Gdyby prezentował ten CHris taką formę jak choćby z Gołotą to Adamek musiałby się jego bać,a dziś po 2 słabych ostatnich walkach to nikt nie wie naprawde na ile jest to ten stary Byrd!
A siła ciosu jest w boksie niestety bardzo ważną cechą-jedną z najważniejszych!
Pozdrawiam
Oczywiście to moje zdanie.
tak Calazge to top ale gdyby teraz spotkał się z RJJ sprzed 4-5 lat, zostałby bezlitośnie ośmieszony.
mercer
niby masz trochę racji, Tooney to w pewnym sensie fenomen z wagi bodajże średniej do półciężkiej , cruiser i HW i w każdej sukcesy. Jedna z najtwardszych szczek w historii boksu. Ale...ale pamiętam jak udzielił wywiadu jakieś 2 lata temu po 2 walce z Peterem, nawet jak na murzyna to był niesamowity bełkot, prawie nie mogłem odróżnić słów. Betonowa szczęka, ale za dużo jednak tych ciosów przyjął. Szacunek dla niego ale chyba z niego pociechy już nie będziemy mieć.
Piacho
bokser o tej psychice co Adamek nie boi się nikogo co nie znaczy w cale że nikogo nie będzie unikał. Zwłaszcza że Byrd nie miał nigdy mocnego uderzenia. Byrd zawsze był szybki ale Adamek przynajmniej od walki z Kangurem też jest szybki a teraz w wadze Cruiser jest bardzo szybki, uważam że w tej wadze jest pod tym względem na 2 miejscu zaraz po Cuunighamie, wszyscy widzieli że za bardzo mu nie ustępował szybkością. Maminsynek to jednak jest bardzo szybki pięściarz ale nie ma czy klepnąć. Nawet Byrd w formie z walki z Gołotą miałby problemy zwłaszcza że miał je (bo przegrał ) z nie tak szybkim Gołotą + lewy Adamka i dla mnie minimalnym faworytem byłby jednak Adamek choć nie lekceważyłbym Byrda.
Piacho
może i silny jest Ramirez ale Rosjanin mówił że dostawał na sparingach silniejsze ciosy i ustawał. PO za tym Aleksiejew to mięczak fakt że pod koniec pojedynku kiedy już się zmęczonym trochę ale po zaledwie 1 rundzie kiedy Argetyńczyk go przycisnął a ten się poddaje. Zostaje jeszcze kwestia doświadczenia w walkach na długie dystanse, Rosjanin go nie miał więc się zmęczył, Ramirez faktycznie mimo że cieki i cały czas szedł do przodu ale wygrał inna sprawa że poza parciem do przodu nie wiele było akcji gdy zajęte były ręce więc nie był zbytnio zmęczony. Po za tym nigdy nie uważałem Alesiejewa za dobrego technika bo jego technika w porównaniu do Byrda a zwłaszcza jego sprytu i akcji defensywnych to nie porozumienie. Przypominam chocny 1 pojedynek Tooney -Peter.
pozdrawiam
"tak Calazge to top ale gdyby teraz spotkał się z RJJ sprzed 4-5 lat, zostałby bezlitośnie ośmieszony."

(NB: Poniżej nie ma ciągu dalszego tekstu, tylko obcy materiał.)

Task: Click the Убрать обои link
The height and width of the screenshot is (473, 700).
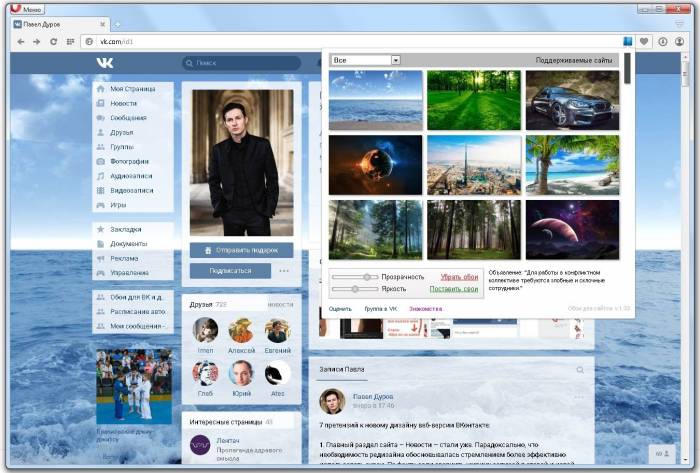Action: click(459, 277)
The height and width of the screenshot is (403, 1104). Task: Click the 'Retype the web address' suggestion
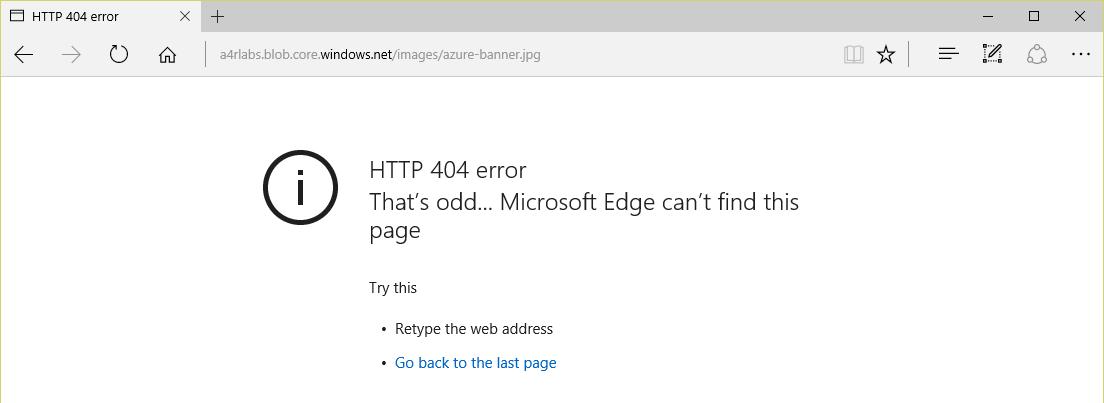[473, 329]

Z tym się zgodze ale wiesz wszystko przemija kazdy sportowiec nawet ten najwibitniejszy kiedyś musi ustąpić niekoniecznie lepszemu talentowi ale młodszemu z wiekszym zapasem energi sportowcowi. RRJ zapisal sie mocno na kartach histori jego czas przeminoł tak jak kazdego i koniec tak samo z Byrdem i kazdym innym oldbojem Tuney itd. Nie długo Vitali zostane tez wpiernicz od jakiegoś młodego cięzkiego taka kolej rzeczy.